> [The request]: Rewrite the items between the lines holding "Task: Tap the BasicArrayTypeInfo box" and "Tap the 阳台 balcony label", inclusive, changing every "Tap" to "Press" and keeping everything else the same. Give only those lines, without the pictures.

:: Data for this task ::

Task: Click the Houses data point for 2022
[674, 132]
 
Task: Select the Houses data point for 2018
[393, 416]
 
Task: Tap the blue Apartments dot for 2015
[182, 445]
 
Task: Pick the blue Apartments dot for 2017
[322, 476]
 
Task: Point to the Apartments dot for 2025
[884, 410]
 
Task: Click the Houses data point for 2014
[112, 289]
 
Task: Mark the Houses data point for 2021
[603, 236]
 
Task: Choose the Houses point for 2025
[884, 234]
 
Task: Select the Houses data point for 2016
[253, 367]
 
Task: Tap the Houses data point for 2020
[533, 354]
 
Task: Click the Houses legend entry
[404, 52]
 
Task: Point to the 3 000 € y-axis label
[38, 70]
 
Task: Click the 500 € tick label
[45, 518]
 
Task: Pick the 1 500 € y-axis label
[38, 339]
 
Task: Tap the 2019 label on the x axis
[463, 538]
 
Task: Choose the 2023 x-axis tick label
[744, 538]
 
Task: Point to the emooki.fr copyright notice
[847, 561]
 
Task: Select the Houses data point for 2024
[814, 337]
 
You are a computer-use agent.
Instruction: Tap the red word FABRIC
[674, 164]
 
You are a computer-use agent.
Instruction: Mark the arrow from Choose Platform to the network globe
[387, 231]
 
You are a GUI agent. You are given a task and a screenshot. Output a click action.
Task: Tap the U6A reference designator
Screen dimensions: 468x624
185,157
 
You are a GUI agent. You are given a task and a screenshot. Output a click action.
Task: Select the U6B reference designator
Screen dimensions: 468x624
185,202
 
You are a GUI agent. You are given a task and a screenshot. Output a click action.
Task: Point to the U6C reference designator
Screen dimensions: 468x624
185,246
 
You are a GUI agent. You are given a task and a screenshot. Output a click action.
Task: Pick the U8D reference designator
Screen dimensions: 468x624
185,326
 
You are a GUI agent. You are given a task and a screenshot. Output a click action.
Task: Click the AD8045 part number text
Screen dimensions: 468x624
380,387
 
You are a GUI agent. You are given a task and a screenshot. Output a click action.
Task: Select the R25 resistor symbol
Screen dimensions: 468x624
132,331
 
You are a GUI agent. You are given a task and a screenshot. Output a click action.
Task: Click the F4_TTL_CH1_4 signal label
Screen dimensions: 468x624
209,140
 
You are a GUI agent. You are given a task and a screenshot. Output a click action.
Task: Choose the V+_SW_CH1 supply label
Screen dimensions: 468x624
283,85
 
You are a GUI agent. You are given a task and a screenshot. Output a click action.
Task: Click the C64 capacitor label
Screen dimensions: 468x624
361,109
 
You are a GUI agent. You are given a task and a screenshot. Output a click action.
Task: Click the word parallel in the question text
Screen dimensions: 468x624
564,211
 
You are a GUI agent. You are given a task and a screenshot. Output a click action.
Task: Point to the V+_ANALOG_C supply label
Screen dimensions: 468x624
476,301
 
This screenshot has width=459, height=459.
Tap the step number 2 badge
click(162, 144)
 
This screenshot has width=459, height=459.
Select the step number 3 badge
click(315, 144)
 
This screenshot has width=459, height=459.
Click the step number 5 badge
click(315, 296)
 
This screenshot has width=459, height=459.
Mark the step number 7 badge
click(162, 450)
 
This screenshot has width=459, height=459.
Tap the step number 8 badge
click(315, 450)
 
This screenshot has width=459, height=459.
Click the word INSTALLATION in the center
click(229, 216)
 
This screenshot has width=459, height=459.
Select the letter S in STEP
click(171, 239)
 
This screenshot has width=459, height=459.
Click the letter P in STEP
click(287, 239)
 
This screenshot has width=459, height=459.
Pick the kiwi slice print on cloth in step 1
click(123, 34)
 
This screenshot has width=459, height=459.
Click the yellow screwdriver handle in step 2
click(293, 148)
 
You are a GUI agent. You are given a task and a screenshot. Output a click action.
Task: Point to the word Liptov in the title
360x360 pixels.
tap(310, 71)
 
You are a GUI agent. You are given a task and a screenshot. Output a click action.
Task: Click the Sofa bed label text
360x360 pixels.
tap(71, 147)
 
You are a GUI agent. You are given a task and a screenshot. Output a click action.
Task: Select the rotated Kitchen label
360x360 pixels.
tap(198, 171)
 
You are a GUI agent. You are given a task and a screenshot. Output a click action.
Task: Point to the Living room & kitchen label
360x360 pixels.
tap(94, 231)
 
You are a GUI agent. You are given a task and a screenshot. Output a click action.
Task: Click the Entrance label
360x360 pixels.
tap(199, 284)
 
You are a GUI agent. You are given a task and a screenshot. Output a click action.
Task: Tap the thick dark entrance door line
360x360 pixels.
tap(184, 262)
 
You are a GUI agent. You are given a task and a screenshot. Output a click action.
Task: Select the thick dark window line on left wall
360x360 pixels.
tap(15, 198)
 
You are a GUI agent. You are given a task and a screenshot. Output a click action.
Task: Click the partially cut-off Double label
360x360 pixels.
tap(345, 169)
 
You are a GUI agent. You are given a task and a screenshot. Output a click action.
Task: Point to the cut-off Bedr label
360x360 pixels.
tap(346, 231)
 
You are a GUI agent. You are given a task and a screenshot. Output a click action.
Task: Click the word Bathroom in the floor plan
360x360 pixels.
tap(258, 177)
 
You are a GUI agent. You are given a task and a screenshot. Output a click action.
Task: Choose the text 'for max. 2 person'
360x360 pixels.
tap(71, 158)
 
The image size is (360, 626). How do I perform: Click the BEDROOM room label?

:::
:: Data for this task ::

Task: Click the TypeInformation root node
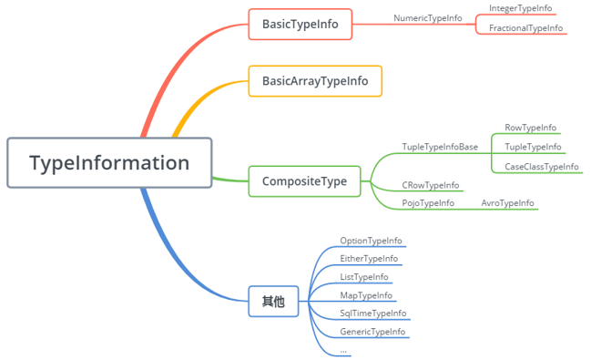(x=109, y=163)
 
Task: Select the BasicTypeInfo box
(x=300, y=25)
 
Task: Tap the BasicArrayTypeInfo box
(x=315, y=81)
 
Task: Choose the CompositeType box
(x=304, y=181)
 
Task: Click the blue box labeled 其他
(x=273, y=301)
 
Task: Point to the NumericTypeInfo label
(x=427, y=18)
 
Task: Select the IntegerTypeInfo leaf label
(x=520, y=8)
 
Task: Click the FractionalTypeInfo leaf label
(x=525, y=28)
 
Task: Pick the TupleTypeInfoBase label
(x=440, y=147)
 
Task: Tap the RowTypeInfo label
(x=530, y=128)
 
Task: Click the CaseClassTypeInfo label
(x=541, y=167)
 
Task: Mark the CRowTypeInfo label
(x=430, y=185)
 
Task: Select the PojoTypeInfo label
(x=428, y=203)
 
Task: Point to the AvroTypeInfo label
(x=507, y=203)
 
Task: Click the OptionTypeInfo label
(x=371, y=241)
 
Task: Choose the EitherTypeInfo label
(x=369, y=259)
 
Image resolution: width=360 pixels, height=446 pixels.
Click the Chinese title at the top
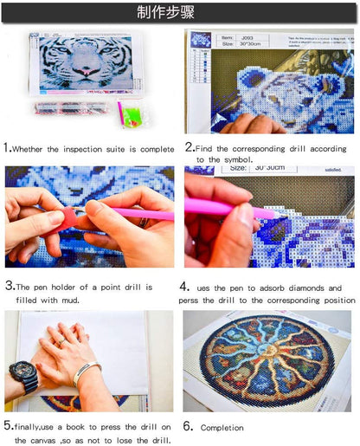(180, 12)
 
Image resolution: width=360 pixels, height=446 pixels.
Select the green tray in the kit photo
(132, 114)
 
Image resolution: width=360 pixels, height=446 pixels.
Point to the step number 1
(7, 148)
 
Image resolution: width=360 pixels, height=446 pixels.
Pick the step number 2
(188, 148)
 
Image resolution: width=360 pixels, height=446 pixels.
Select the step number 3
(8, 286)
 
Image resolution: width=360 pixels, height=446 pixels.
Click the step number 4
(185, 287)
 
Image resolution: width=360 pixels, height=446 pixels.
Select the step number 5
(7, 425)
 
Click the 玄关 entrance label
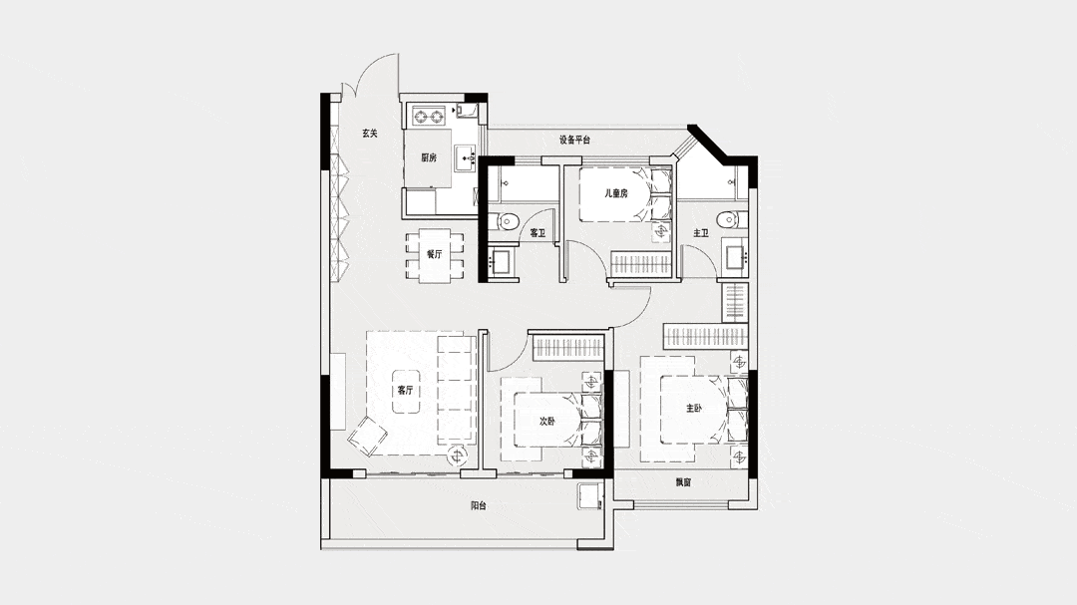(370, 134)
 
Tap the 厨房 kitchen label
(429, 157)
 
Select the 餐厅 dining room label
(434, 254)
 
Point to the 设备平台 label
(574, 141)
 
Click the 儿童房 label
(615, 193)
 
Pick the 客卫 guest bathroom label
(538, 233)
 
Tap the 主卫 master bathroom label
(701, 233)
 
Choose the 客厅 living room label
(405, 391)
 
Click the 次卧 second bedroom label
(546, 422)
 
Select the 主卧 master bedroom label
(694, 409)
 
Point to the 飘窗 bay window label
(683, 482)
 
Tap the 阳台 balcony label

:::
:: Data for this task ::

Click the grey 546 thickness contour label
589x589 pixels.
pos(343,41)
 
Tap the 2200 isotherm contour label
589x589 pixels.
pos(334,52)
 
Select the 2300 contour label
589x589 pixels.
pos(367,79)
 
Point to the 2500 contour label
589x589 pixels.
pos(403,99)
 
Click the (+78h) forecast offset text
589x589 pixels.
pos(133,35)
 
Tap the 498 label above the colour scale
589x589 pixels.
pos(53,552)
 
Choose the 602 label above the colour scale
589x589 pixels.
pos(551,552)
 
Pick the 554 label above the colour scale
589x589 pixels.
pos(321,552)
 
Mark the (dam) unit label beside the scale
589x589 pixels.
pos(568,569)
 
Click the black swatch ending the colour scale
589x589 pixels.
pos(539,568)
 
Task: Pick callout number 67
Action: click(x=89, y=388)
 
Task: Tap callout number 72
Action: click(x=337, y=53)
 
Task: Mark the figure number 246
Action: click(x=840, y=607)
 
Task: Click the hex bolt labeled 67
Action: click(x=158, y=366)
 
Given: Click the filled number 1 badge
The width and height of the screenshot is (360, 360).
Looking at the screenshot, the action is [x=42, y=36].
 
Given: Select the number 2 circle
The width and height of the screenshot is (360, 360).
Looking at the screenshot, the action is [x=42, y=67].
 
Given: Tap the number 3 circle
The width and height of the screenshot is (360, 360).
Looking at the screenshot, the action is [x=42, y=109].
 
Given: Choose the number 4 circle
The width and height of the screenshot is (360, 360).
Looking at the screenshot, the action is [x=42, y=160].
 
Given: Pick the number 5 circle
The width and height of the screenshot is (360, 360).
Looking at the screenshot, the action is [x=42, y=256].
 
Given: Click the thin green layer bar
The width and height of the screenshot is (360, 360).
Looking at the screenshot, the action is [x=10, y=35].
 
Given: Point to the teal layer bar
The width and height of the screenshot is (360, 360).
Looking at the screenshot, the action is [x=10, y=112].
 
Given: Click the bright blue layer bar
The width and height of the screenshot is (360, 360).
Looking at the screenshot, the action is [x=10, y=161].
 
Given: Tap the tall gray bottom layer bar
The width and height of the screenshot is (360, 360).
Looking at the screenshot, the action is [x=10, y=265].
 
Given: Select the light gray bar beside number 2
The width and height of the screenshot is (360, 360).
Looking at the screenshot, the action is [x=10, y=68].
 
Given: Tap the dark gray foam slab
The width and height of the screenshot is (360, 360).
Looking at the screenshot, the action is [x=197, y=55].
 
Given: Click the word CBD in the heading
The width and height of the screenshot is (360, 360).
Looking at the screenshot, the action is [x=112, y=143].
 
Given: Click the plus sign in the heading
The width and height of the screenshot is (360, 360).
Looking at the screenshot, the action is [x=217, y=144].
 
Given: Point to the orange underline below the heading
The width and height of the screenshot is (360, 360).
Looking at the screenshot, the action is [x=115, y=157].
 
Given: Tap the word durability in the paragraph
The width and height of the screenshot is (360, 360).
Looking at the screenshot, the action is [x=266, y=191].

:::

> [Solution to this task]:
Task: Press the BasicArrayTypeInfo box
(x=315, y=81)
 
Task: Choose the CompositeType box
(x=304, y=181)
 
Task: Click the blue box labeled 其他
(x=273, y=301)
 
Task: Point to the NumericTypeInfo label
(x=427, y=18)
 
Task: Select the IntegerTypeInfo leaf label
(x=520, y=8)
 
Task: Click the FractionalTypeInfo leaf label
(x=525, y=28)
 
Task: Pick the TupleTypeInfoBase label
(x=440, y=147)
 
Task: Press the RowTypeInfo label
(x=530, y=128)
 
Task: Click the CaseClassTypeInfo label
(x=541, y=167)
 
Task: Mark the CRowTypeInfo label
(x=430, y=185)
 
Task: Select the PojoTypeInfo label
(x=428, y=203)
 
Task: Point to the AvroTypeInfo label
(x=507, y=203)
 
Task: Click the OptionTypeInfo label
(x=371, y=241)
 
Task: Choose the EitherTypeInfo label
(x=369, y=259)
 
Image resolution: width=360 pixels, height=446 pixels.
Click the Chinese title at the top
(180, 12)
 
Image resolution: width=360 pixels, height=446 pixels.
Select the green tray in the kit photo
(132, 114)
 
Image resolution: width=360 pixels, height=446 pixels.
Point to the step number 1
(7, 148)
 
Image resolution: width=360 pixels, height=446 pixels.
Pick the step number 2
(188, 148)
 
Image resolution: width=360 pixels, height=446 pixels.
Select the step number 3
(8, 286)
 
Image resolution: width=360 pixels, height=446 pixels.
Click the step number 4
(185, 287)
 
Image resolution: width=360 pixels, height=446 pixels.
Select the step number 5
(7, 425)
 
Click the 玄关 entrance label
(370, 134)
 
Press the 厨房 kitchen label
(429, 157)
 
Select the 餐厅 dining room label
(434, 254)
 
Point to the 设备平台 label
(574, 141)
 
Click the 儿童房 label
(615, 193)
 
Pick the 客卫 guest bathroom label
(538, 233)
 
Press the 主卫 master bathroom label
(701, 233)
 
Choose the 客厅 living room label
(405, 391)
 
Click the 次卧 second bedroom label
(546, 422)
 
Select the 主卧 master bedroom label
(694, 409)
 
Point to the 飘窗 bay window label
(683, 482)
 
Press the 阳台 balcony label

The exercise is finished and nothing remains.